つまり日本の人口1億2756万人の内、一般企業労働人口は5200万人しか存在せず、1000万人が公務員かそれに順ずる立場の状況に有ると言うことで、これは単純に考えても、日本国民の10人に1人が公務員かそれに順ずるものであると言う事になり、冒頭の話では一家に一人の行政サービスだったが、事実上現在でも2家庭に1名の行政サービスが存在しているのと同じなのである。
 
そして行政サービスとは本来生産性とは逆の発想のものであり、日本は労働人口の5分の1ないし、6分の1をこうした生産性の無い労働サービスに裂いているのだから、その生産性が悪いのは当然と言え、おかしな話だが、今まで散々日本の財政赤字が指摘されながら、消費税の増税議論は湧き起こっても、一向に公務員数の削減や議員数の削減が議論として定着しなかった背景には、評論家や識者と言われる者の殆どが、大学教授やその関係者だったからであり、これでは当然公務員の削減論など出てこないはずである。
 
我々は識者や評論家を公平中立なものとして概念し続けてきた面があるが、それは確かに太平洋戦争終戦後の暫くはそんな部分も有っただろうが、現在に至って誇りを失った大学と、そこに在籍する職員の意識低下は「自分達の身を守ること」にしか繋がっていないのであり、この点で言うなら泥棒に防犯についての意見を求めているようなものだったと言うべきだろう。
 
従ってもはや評論家や識者の増税論はつまり、こうした立場の者が理想とする議論でしかなく、そこに国家や国民に対する意識などは存在していないことを、民衆は自覚する必要があるかも知れない。

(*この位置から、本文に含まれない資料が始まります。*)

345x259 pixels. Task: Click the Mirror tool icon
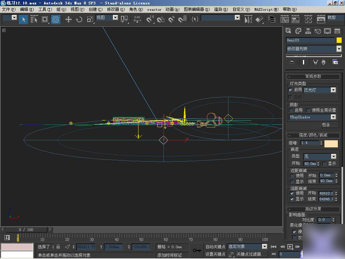[x=248, y=20]
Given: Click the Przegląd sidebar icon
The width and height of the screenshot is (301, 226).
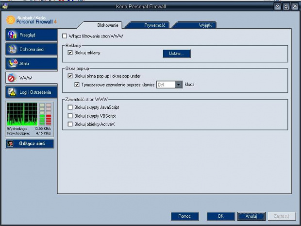Looking at the screenshot, I should pyautogui.click(x=13, y=35).
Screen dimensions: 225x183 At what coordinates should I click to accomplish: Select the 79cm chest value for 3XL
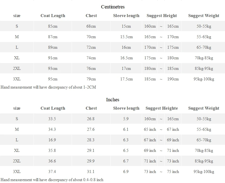coord(91,79)
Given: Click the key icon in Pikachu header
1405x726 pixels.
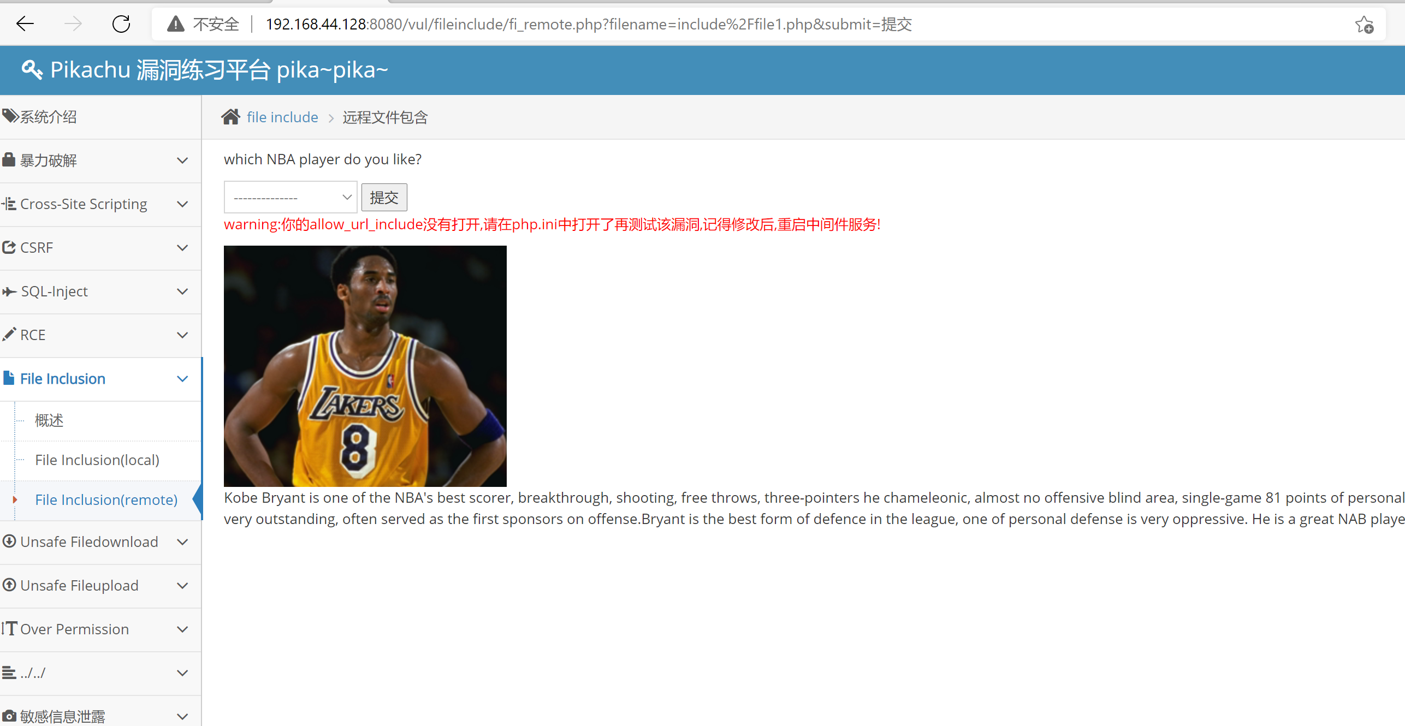Looking at the screenshot, I should point(32,70).
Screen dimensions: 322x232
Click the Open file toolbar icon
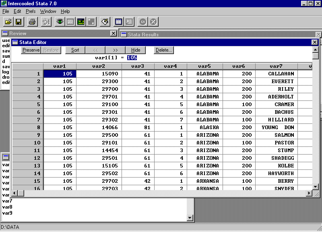click(8, 22)
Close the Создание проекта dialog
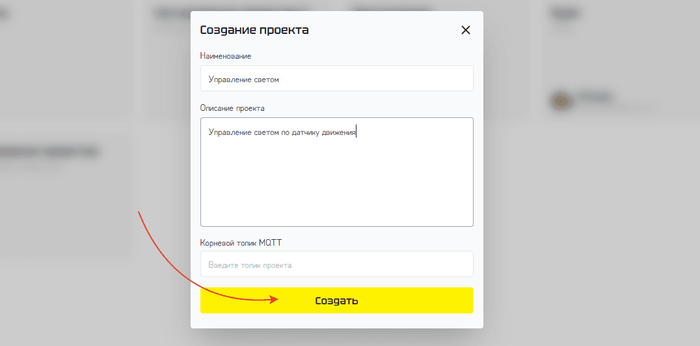Image resolution: width=700 pixels, height=346 pixels. point(465,30)
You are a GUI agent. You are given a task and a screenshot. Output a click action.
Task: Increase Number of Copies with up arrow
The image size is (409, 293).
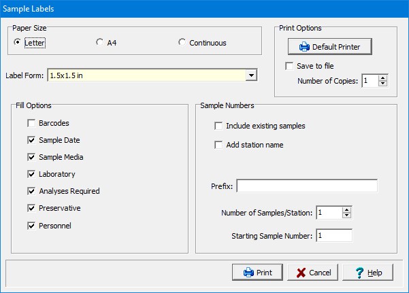click(382, 78)
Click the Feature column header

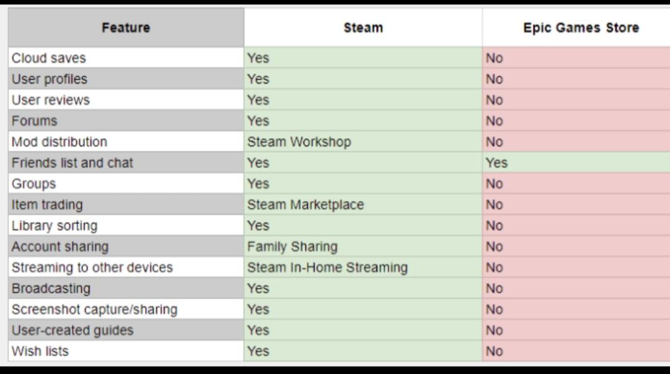click(x=126, y=28)
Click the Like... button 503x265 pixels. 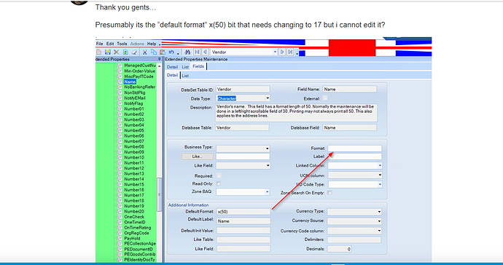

高齢化社会が進行する現実の中、社会保障制度の改革を巡って、昨今あちこちの大学教授や准教授が消費税の増税論を持ち出しているが、これは誤りである。
 
国家支出を鑑みるとき、真っ先に考えなければならないのは「生産性の無い支出」、つまりは行政サービスの人件費と、国会議員や地方議員の報酬削減か、無報酬化であり、これが政治家の国家国民に対する責任と言うものである。
その議論が無く、なし崩し的に消費税の増税を謳う者は、基本的に自身の保身しか考えていない者であり、そのような者があたかも知識人、識者として公に意見を言うなど、まことにおこがましいことでしかない。
 
更にこれは国民の目を欺いているとしか考えられないが、労働人口に措ける公務員やそれに近い形態の労働従事者の比率は、名目上の公務員数が減れば、一般労働人口にこれが組み入れられると言う仕組みであり、これによって我々国民は実際よりも水増しされた一般労働人口数を、労働人口と錯誤させられている可能性がある。
国家統計による生産性を有する労働人口より、実際の生産性労働人口は6分の1少ない可能性が出てくるのである。
 
この国を救うのは政府でも政治家でも官僚でもない。
最高学府の知識人でもなければ、突然現れる「英雄」でもない。
日本を日本で有らしめることができるのは日本国民、私達自身でしかない・・・・。

※ 本記事は2011年に執筆されたものです。